Brown crabs become mesmerised by underwater power cables; scientists have discovered.
The cable transmits an electromagnetic field which makes the crabs sit still – putting the spellbound crustaceans at a greater risk of infections.
Also, the transfixed immobility means the crabs don’t actively search for food – or a mate.
The apathy creates a change in the crabs’ metabolism.
Kevin Scott at St Abbs Marine Station said:
“The exposure to higher levels of electromagnetic field strength alters the number of blood cells in the crabs’ bodies.
“This could have a range of consequences, like making them more susceptible to bacterial infection.”
Offshore windfarms need extensive underwater cabling.
Researchers fear windfarm expansion – particularly off Scotland’s coast – could destabilize the brown crab population.
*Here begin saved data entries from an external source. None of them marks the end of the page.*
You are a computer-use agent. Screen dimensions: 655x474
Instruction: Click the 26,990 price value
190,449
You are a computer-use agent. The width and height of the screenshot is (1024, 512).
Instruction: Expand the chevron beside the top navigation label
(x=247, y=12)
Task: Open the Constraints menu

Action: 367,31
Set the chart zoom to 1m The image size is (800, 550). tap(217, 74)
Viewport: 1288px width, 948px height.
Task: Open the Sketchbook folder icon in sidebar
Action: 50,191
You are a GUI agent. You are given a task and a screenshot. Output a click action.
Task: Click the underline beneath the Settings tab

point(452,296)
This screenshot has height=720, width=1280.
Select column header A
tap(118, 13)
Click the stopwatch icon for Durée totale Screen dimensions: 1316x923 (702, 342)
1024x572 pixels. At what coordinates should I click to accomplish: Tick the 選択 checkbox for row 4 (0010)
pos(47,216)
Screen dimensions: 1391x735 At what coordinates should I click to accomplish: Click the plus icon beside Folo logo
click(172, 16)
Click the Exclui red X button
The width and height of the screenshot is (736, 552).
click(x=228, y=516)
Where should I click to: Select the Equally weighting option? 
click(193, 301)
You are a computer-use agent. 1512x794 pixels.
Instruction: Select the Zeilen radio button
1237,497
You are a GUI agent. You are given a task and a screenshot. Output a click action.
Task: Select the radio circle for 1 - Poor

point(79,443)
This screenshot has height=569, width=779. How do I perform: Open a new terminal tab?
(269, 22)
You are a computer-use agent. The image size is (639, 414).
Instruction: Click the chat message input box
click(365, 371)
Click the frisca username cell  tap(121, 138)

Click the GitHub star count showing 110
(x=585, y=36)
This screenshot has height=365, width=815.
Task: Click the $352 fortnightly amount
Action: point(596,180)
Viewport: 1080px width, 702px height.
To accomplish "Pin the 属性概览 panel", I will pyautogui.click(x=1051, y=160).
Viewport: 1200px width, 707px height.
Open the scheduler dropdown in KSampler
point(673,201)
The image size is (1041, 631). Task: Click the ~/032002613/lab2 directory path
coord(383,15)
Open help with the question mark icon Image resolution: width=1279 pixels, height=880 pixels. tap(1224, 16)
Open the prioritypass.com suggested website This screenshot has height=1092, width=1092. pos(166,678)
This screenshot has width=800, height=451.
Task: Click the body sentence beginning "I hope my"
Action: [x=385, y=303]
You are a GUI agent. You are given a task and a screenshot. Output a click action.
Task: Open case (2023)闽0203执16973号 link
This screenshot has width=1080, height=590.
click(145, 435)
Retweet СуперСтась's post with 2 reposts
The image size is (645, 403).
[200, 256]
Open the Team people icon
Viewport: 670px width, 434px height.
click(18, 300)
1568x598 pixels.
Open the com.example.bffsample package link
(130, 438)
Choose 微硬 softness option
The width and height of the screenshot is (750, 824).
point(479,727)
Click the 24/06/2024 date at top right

A decline would affect fishing markets; crabs provide a highly valuable crustacean catch.
Male brown crabs migrate towards Scotland’s east coast.
Alastair Lyndon, from Heriot-Watt University, said:
“If miles of underwater cabling prove too difficult to resist, they’ll stay put.
“This could mean we have a build-up of male crabs in the south of Scotland, and a paucity of them in the northeast and islands, where they are incredibly important for fishermen’s livelihoods and local economies.
“We need to investigate further technical solutions so that we don’t create negative environmental effects while trying to decarbonise our energy supply.”